NOW Inc.'s business model thrives on its ability to efficiently manage and distribute an expansive range of products, using its global presence to its advantage. The company generates revenue primarily through the sales of its broad portfolio of industrial supplies, distributed via a sprawling network of strategically located service centers. These centers enable quick turnaround times, an essential factor considering the pressing timelines of energy and industrial operations. In addition to product sales, the company provides value-added services like inventory management and technical support, all designed to enhance the efficiency and cost-effectiveness of its clients’ operations. This comprehensive approach does not just fulfill immediate product needs but also fosters long-term partnerships, ensuring steady revenue streams while fortifying its position as an indispensable ally in the industrial supply chain.
Nestled within the industrial landscape, NOW Inc. has carved out its niche as a pivotal player in the distribution of energy and industrial products. Emerging from its spin-off from National Oilwell Varco in 2014, the company leveraged its newfound independence to specialize in the distribution business, unencumbered by manufacturing complexities. Operating under the DistributionNOW brand, it swiftly asserted its identity, meeting the needs of energy sector stakeholders by capitalizing on its extensive supply networks and robust logistics capabilities. With a keen focus on the oil and gas sector, NOW Inc. serves as the conduit through which equipment and consumables flow, covering everything from pipe valves and fittings to safety products, all designed to ensure the smooth-running operations of its clients.

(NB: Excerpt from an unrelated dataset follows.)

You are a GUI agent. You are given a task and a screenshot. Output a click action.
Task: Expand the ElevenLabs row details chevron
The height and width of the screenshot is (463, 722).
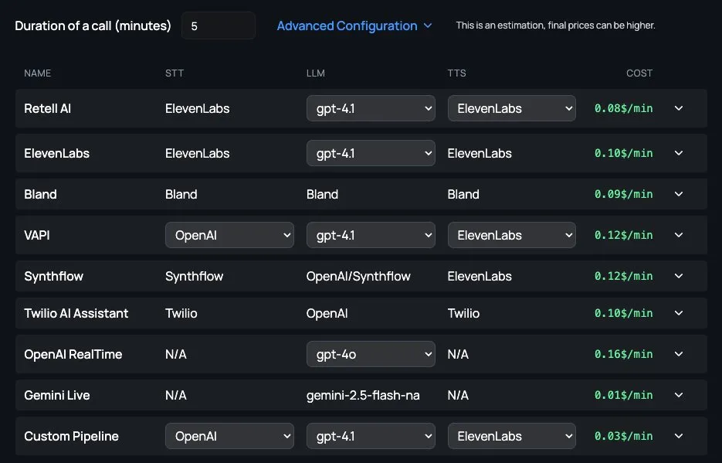[x=679, y=153]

NOW Inc.'s business model thrives on its ability to efficiently manage and distribute an expansive range of products, using its global presence to its advantage. The company generates revenue primarily through the sales of its broad portfolio of industrial supplies, distributed via a sprawling network of strategically located service centers. These centers enable quick turnaround times, an essential factor considering the pressing timelines of energy and industrial operations. In addition to product sales, the company provides value-added services like inventory management and technical support, all designed to enhance the efficiency and cost-effectiveness of its clients’ operations. This comprehensive approach does not just fulfill immediate product needs but also fosters long-term partnerships, ensuring steady revenue streams while fortifying its position as an indispensable ally in the industrial supply chain.

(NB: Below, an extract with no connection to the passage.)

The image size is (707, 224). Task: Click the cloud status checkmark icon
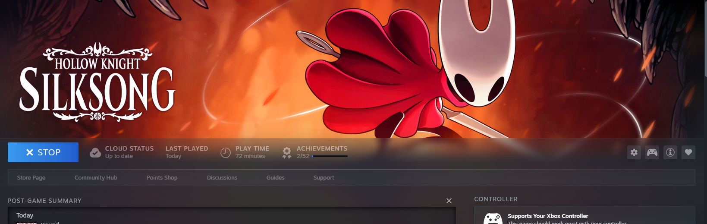tap(95, 152)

Revenue Growth: DNOW reported record full-year 2025 revenue of $2.8 billion, up 19% from 2024, with a major contribution from the MRC Global merger.

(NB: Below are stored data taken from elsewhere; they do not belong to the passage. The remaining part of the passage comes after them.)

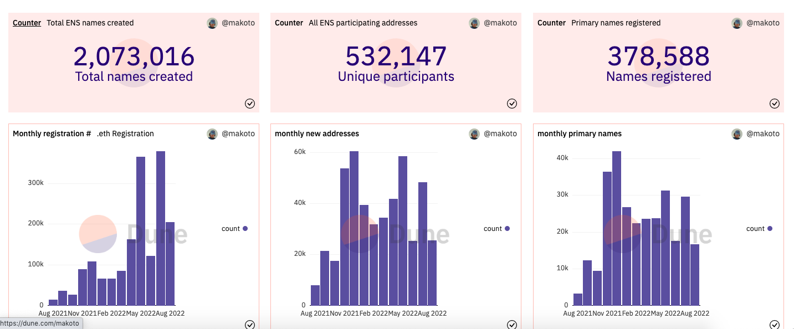The width and height of the screenshot is (794, 329).
Task: Click makoto avatar on Monthly registration chart
Action: click(x=212, y=134)
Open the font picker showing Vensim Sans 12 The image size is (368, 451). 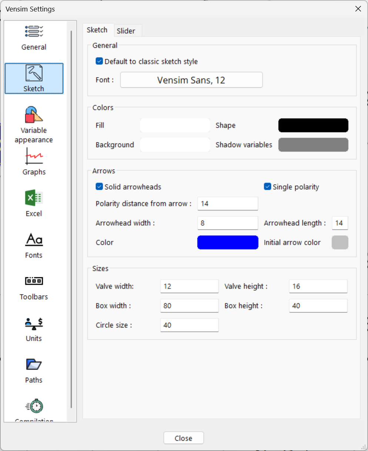(191, 80)

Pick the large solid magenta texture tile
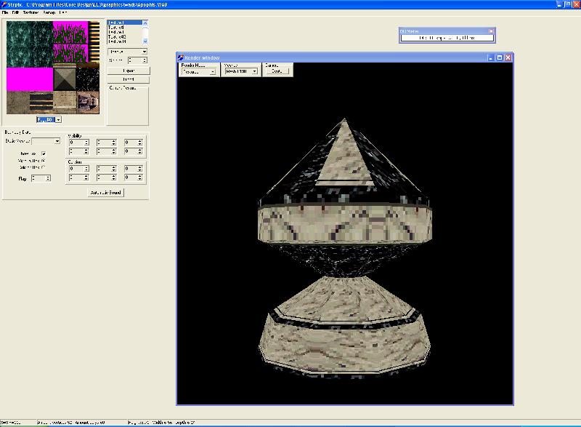[30, 79]
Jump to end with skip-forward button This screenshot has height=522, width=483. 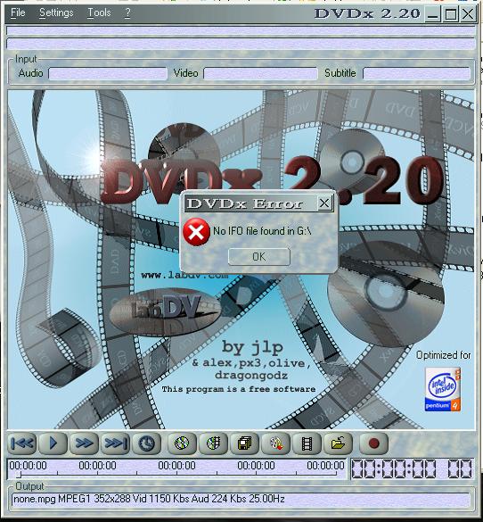click(115, 443)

MRC Global Merger: The November 2025 merger with MRC Global significantly increased DNOW's scale, diversification, and sector reach, but integration has been challenged by ERP system issues.
ERP Headwinds: Persistent ERP system challenges in the U.S. MRC Global business weighed heavily on Q4 and ongoing operations, leading DNOW to delay issuing forward guidance.
Record Profitability: Legacy DNOW achieved its most profitable year ever, with full-year EBITDA at $199 million and margins above targeted levels.
Cost Synergies: DNOW is ahead of schedule on cost synergy capture, expecting $23 million in savings in the first year post-merger versus the original $17 million target.
Guidance Withheld: Due to ERP disruptions and recent merger integration, DNOW is not providing sequential or full-year 2026 guidance until stability improves.
Strong Cash Position: The company ended Q4 with $588 million in liquidity and continues to target deleveraging and opportunistic share buybacks.